Esta é a primeira nota que gostaria que fosse clarificada, num segundo momento, pelo Partido Socialista e que tem a ver com o alcance desta norma.
Repito: a terminologia utilizada pelo PS é equívoca. Na sua exposição inicial, o Deputado José Magalhães apenas se referiu às autonomias, às regiões autónomas, mas o termo "regiões" é utilizado ao longo do texto constitucional para outro tipo de realidades, nomeadamente no artigo 81.º, que tem uma alínea d) onde se coloca como incumbência prioritária do Estado, no âmbito da organização económica, "Orientar o desenvolvimento económico e social no sentido do crescimento equilibrado de todos os sectores e regiões e eliminar progressivamente as diferenças económicas entre a cidade e o campo".
Embora o artigo 81.º esteja inscrito na organização económica e possa ser entendido como um aspecto parcelar do desenvolvimento das regiões, chamo a atenção para o facto de o desenvolvimento económico e social ser tratado expressamente pela alínea d) do artigo 81.º. Portanto, também questionamos, se for esse, genericamente, o intuito desta proposta do PS, a sua necessidade, exactamente pela existência desta alínea d) do artigo 81.º.
Mas, para além dela e cingindo-me agora ao âmbito de aplicação da interpretação inicial do Deputado José Magalhães, que tem a ver com as autonomias regionais, chamo a atenção para o artigo 231.º, o qual, do meu ponto de vista, pode colocar uma dificuldade a esta redacção proposta, se ela se relacionar apenas com as regiões autónomas.
O artigo 231.º diz claramente que o desenvolvimento das regiões autónomas é uma tarefa conjunta, como não podia deixar de ser por causa do próprio conceito de autonomia, dos órgãos de soberania da República e dos órgãos de governo próprio das regiões.
Assim, se vier a prevalecer a intenção de incluir no artigo 9.º - Tarefas fundamentais do Estado a alínea que se destina a promover o desenvolvimento das regiões, temos de analisar e reflectir, desde logo, se isso é desejável e, se assim for, temos de acautelar, necessariamente, a sua eventual compatibilização com o artigo 231.º, não ferindo minimamente aquilo que resulta claramente deste artigo e do próprio conceito e fundamento da autonomia, ou seja, a necessidade de cooperação e de partilha de responsabilidades entre os órgãos de soberania e os órgãos de governo próprio regional na promoção e na salvaguarda do desenvolvimento económico e social das regiões autónomas.

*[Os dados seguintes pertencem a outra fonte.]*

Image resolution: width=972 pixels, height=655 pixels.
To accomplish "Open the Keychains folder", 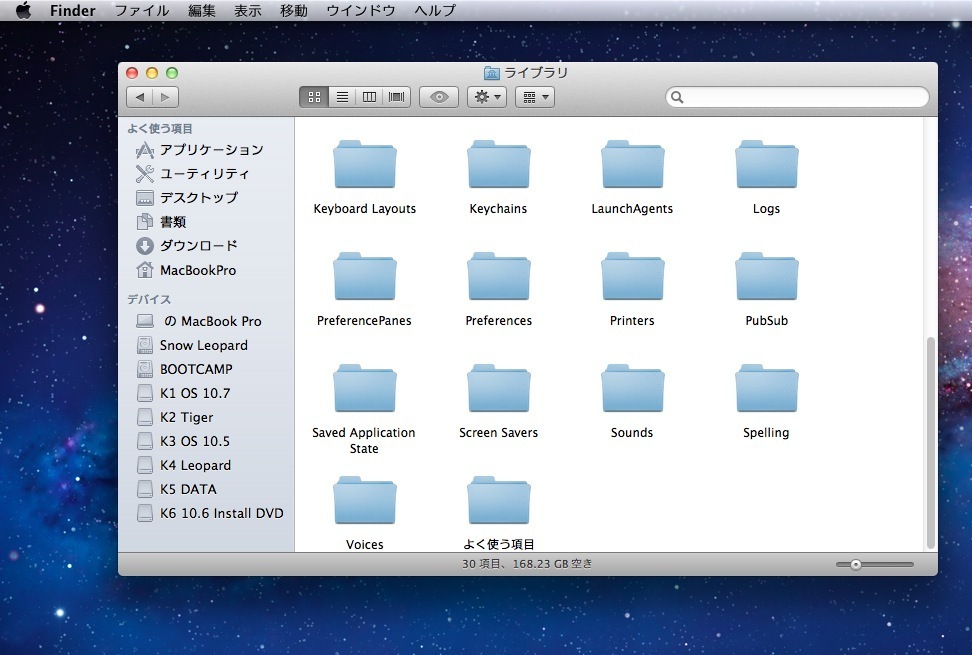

Em conclusão, deixo aqui, por um lado, um pedido de esclarecimento no sentido da clarificação do âmbito exacto das expressões utilizadas, porque a terminologia é equívoca. Por outro, nesta primeira intervenção, deixo também estas cautelas, que devem ser reflectidas por nós todos, de modo a, depois, no decurso da reflexão em conjunto, o PSD poder averiguar mais em definitivo se concorda ou não com um qualquer tipo de melhoria, que não esta, ou não com esta redacção seguramente, para o artigo 9.º.
O Sr. Presidente (Barbosa de Melo): - Tem a palavra o Sr. Deputado José Magalhães.
O Sr. José Magalhães (PS): - Sr. Presidente, Srs. Deputados: Agradeço as observações feitas, que são bastante estimulantes, e gostaria de clarificar algumas coisas, sendo que a primeira tem a ver com o rigoroso âmbito do preceito.